Instructions to follow | Only lines holding "agent" are wanted; copy each of them from the records below.

(Data for processing)

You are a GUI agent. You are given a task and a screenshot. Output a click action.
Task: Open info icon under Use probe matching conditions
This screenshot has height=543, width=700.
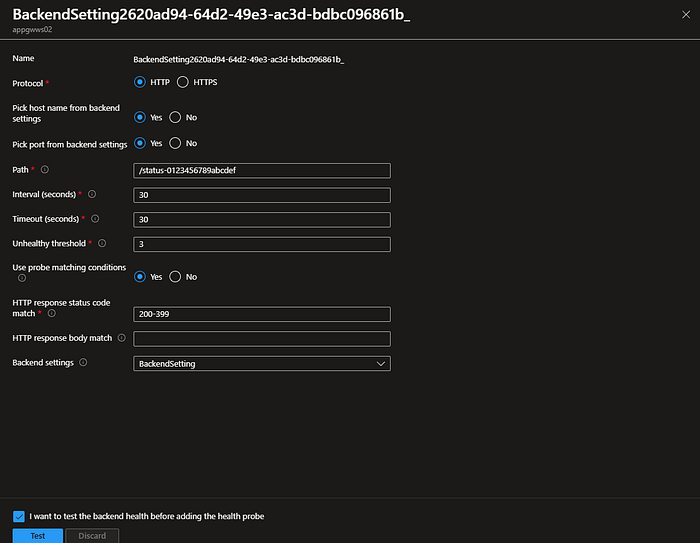22,278
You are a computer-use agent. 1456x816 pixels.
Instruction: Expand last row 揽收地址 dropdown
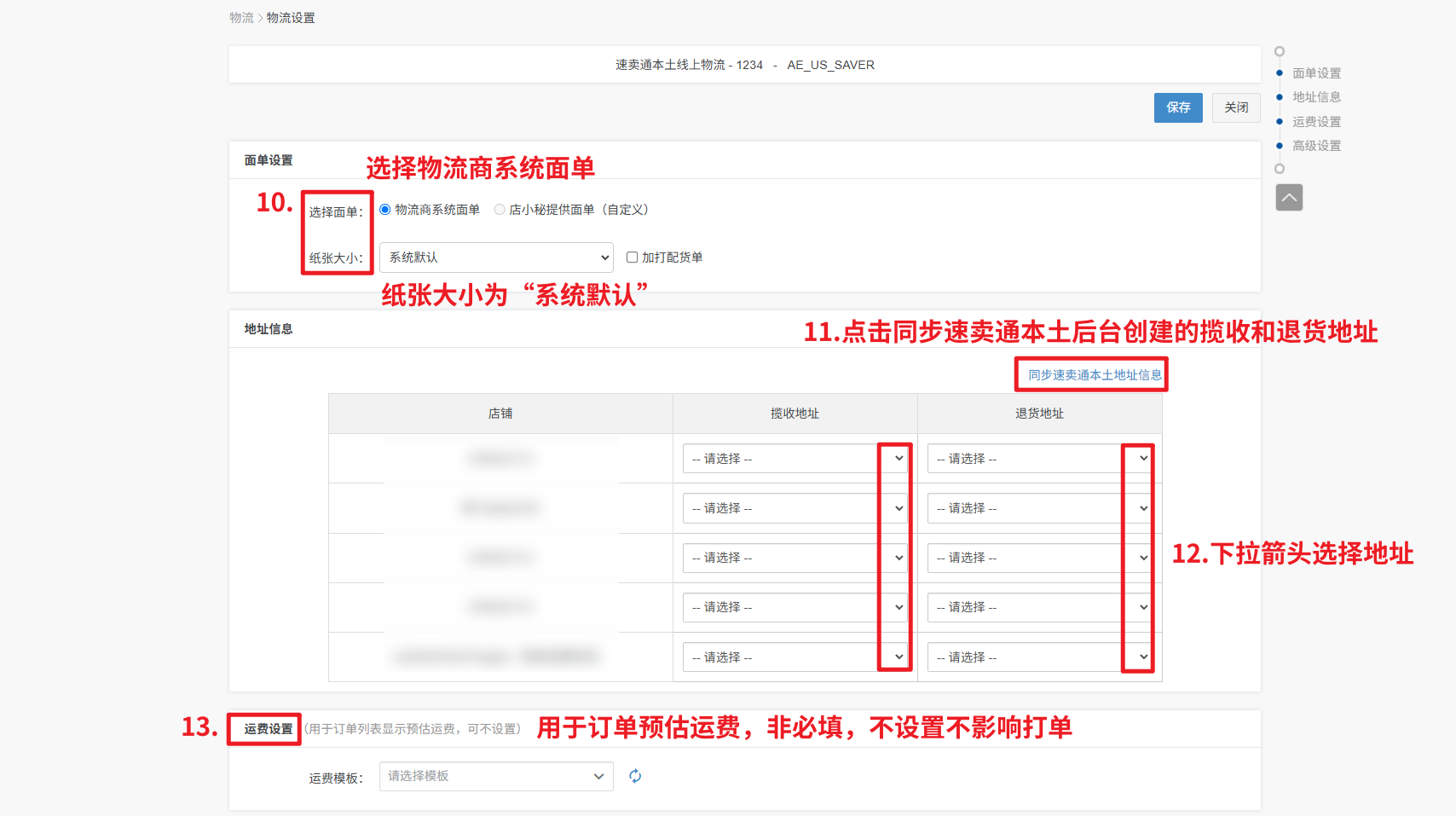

(End Data for processing)

Result of the exercise |
You are a GUI agent. You are given a task and a screenshot. Output a click action.
You are a computer-use agent. 1456x816 pixels.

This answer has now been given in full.